Nel Rosario che si è pregato nella sua parrocchia di Collegno, la sera prima del funerale, il parroco, don Teresio Scuccimarra, ha voluto pregare quattro misteri e momenti evangelici vedendone la realizzazione nella vita di Mirella: il suo amore ai bambini, la cura e assistenza delle persone con handicap psichici, il suo desiderio di giustizia ricordando la sua esperienza in Nicaragua e la dedicazione alla sua comunità.
Mirella, nel suo “darsi da fare” per la missione, ha raccolto e donato molto. Come dice l’Allamano è stata un canale che ha fatto sempre scorrere ciò che riceveva senza trattenere nulla per sé, vivendo la sua vita nella semplicità ed essenzialità. Ha compiuto le “opere più grandi” (Gv 14,12) che Gesù ha promesso ai suoi discepoli perché era anche una donna di fede, una fede non bigotta, ma tenace e concreta. La fede che sa vedere Gesù in ogni persona, che ha compreso e vissuto il “tutto quello che avete fatto a uno solo di questi miei fratelli più piccoli, l’avete fatto a me” (Mt 25,40).

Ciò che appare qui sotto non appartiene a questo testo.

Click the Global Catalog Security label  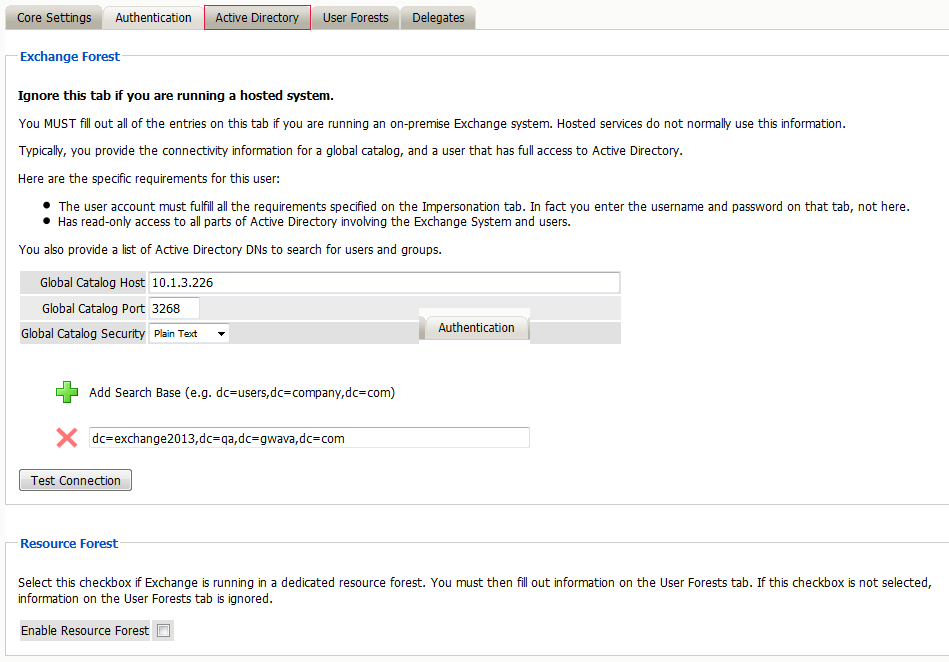83,334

Per tutto questo, e per quello che lei è stata, gli siamo grati completando queste note con due testimonianze significative che sono state lette al suo funerale e che riportiamo: quella di Agata Lekimenko di Mararal Samburu (Kenya) e quella di Mons. Virgilio Pante, vescovo di Maralal.

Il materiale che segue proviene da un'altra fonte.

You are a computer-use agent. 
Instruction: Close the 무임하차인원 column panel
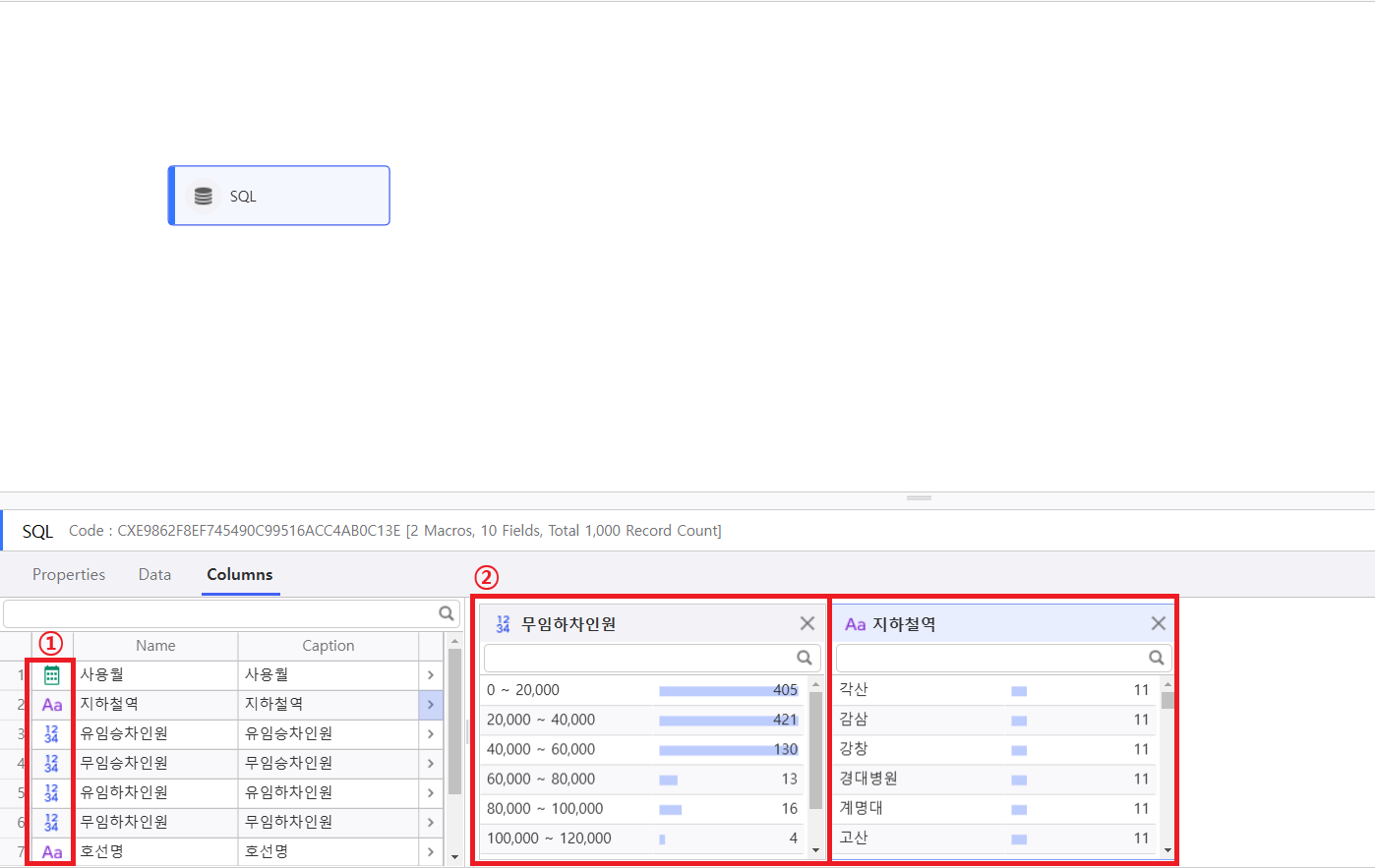click(x=807, y=623)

È con profondo dolore e tristezza che abbiamo appreso la notizia della scomparsa della nostra grande amica e madre.
Per noi Mirella è stata come una madre amorevole, ha condiviso con noi tutta la sua vita qui a Samburu, in Kenya. Ha condiviso soldi, tempo, vestiti, prodotti di igiene personali.
Molti hanno potuto studiare grazie al suo sostegno economico che proveniva dal suo grande cuore di condivisione. Si occupava delle spese ospedaliere ed era sempre preoccupata per il benessere delle persone bisognose.
Ha sostenuto oltre 250 bambini che ora hanno innalzato il tenore di vita delle loro famiglie. Alcuni ora sono insegnanti, dottori, meccanici, falegnami ecc. Ha anche dato potere finanziario ai loro genitori che sono diventati uomini e donne d'affari.
Mirella ha davvero toccato vite e le sue azioni si vedranno per sempre nelle nostre comunità. Mirella è stata mandata dal cielo e nessuna parola può descrivere appieno il suo amore per l'umanità.
Nonostante le condizioni molto dure, il suo grande cuore compassionevole la faceva camminare instancabilmente per visitare i malati, gli anziani e le persone meno fortunate e i bambini nei villaggi e nelle scuole.
Le piaceva passare il tempo con i bambini, giocare e scattare foto insieme con loro. Mirella era una specie di figura che senti di volere sempre vicino.
Abbiamo davvero visto come Dio usa le persone per aiutare gli altri, Mirella era davvero una serva di Dio.
Grande Cuore, Riposa in Pace.
Ci mancherai senza dubbio. Mentre riposi, prega per noi di emulare il tuo cuore di donazione e condivisione in modo che possiamo anche aiutare gli altri, nel modo in cui hai amato.
Mirella, che io chiamavo Mirellona, è entrata nella mia vita una quarantina di anni fa, durante i suoi viaggi in Kenya. Un dono di Dio per me e per tanti altri, specialmente i più poveri della società. Aveva un cuore grande e anche una lingua grande, sempre al servizio degli ultimi.
Per me prete missionario e poi vescovo, era una sfida e una voce profetica, molto scomoda. Sia in America Latina che in Africa ha mandato milioni, per sfamare e per far studiare i non avvantaggiati del mondo.
Sapeva anche essere affettuosa, sotto una scorza dura, e si commuoveva per i piccoli, i disabili mentali (ne sanno qualcosa quelli della casa di Collegno che ha servito con amore per tanti anni).
Mirella non sapeva misurare le parole contro le ingiustizie e le falsità nella società e, talvolta, nella chiesa stessa.
Ciao Mirellona! Grazie di avermi incontrato nella vita. Ci ritroveremo in Paradiso circondati dal sorriso dei piccoli.